The grad function can be used to calculate partial derivative according to this post. As per documentation,

If `create_graph=True` , graph of the derivative will be constructed, allowing to compute higher order derivative products.

and `retain_graph` will be automatically set to `True`. However, I’m a bit confused how it works, or in other words, what should the computation graph look like by using this option.

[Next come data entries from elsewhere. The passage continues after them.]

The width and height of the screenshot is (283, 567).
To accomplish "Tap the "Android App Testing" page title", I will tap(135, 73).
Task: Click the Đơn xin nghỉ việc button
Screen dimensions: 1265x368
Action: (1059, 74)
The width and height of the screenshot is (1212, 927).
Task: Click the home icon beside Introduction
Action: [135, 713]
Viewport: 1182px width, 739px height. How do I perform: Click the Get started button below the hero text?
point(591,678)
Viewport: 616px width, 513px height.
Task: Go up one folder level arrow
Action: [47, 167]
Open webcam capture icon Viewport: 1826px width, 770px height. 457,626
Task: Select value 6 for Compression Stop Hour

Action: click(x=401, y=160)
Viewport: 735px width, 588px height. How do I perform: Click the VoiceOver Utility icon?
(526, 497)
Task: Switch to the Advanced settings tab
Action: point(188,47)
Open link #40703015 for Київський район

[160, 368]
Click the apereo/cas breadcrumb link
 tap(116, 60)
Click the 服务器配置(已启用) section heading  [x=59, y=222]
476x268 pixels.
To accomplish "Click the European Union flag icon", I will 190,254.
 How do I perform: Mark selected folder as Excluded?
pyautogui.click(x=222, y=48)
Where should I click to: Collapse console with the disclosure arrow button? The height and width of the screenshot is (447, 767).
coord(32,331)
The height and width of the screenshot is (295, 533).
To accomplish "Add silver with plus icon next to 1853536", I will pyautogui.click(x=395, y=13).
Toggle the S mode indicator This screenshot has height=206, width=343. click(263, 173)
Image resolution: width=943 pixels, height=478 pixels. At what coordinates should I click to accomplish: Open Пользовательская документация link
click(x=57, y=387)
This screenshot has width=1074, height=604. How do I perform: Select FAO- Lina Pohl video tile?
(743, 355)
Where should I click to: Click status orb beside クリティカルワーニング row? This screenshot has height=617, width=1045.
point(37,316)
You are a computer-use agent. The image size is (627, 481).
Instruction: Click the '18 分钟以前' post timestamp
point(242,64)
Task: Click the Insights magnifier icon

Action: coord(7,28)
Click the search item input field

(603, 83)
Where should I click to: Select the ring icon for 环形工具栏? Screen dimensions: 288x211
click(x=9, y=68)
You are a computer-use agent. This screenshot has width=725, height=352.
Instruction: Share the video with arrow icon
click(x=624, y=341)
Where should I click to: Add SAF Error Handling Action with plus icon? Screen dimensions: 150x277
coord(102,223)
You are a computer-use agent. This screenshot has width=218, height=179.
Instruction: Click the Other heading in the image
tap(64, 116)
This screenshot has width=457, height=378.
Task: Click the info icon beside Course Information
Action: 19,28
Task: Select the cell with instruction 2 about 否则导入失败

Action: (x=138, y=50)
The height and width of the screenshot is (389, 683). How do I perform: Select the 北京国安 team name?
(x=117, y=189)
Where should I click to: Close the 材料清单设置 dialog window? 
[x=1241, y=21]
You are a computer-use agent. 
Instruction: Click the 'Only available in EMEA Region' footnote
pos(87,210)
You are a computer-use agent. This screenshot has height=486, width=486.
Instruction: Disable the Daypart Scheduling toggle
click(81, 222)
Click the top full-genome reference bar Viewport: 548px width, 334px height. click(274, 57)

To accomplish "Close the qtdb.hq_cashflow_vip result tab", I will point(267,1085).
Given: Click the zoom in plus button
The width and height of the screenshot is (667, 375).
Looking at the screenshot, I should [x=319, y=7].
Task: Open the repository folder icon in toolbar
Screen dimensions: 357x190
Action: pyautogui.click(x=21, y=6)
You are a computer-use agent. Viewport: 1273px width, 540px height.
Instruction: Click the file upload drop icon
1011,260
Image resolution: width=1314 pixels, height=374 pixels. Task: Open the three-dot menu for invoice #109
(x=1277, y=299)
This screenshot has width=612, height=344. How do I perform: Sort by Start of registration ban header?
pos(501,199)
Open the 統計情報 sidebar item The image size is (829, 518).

As a tractable example, let x be a known vector, f be a `torch.nn.Module` instance that returns a scalar, and θ be the parameters of f:

To implement this loss, which will be subsequently differentiated against θ, I think a good implementation should:

• not compute gradient with respect to θ when evaluating the partial gradient with respect to x
• have the two occurrences of x sharing the same data
• contain only one graph for f(x;θ)
• treat the partial derivative in the second term as a new function with respect to θ

The computation graph I’d like to achieve should appear as: (legend: node without border -> requires_grad=False; node in oval border -> requires_grad=True; node in rectangle border -> `torch.nn.Module` instance or similar entity in a computation graph; node in diamond border -> the scalar output i.e. the loss)

To attain the desired computation graph I may write the following code (version: `PyTorch-0.4.1`):

``````# `x` is the input such that x.requires_grad is False;
# `f` is the network
# As a specific example, assume that:
# x = torch.rand(3)
# f = torch.nn.Linear(3, 1)
import torch
# build graph for f(x;theta) without derivative
loss1 = f(x)
# only_inputs=True: so that gradient of f(x) with respect to theta is not evaluated here
# create_graph=True: so that `dfdx` can be used as intermediate node in other graph
# retain_graph=False: so that we won't have a duplicate graph for f(x)
dfdx, = grad(f(x_), x_, only_inputs=True, create_graph=True, retain_graph=False)
loss2 = torch.norm(dfdx, 1)
loss = loss1 + loss2
loss.backward()
``````

This code snippet certainly compiles. However, it’s quite difficult for me to directly verify the result is correct. My questions here are:

• How to visualize the computation graph created by `create_graph=True` in the above simple code?
• Does `retain_graph=False` do what I intend to do as shown in comment? What if I change to `retain_graph=True`?
• Is there a way to not compute `f(x)` twice while maintaining the same computation graph?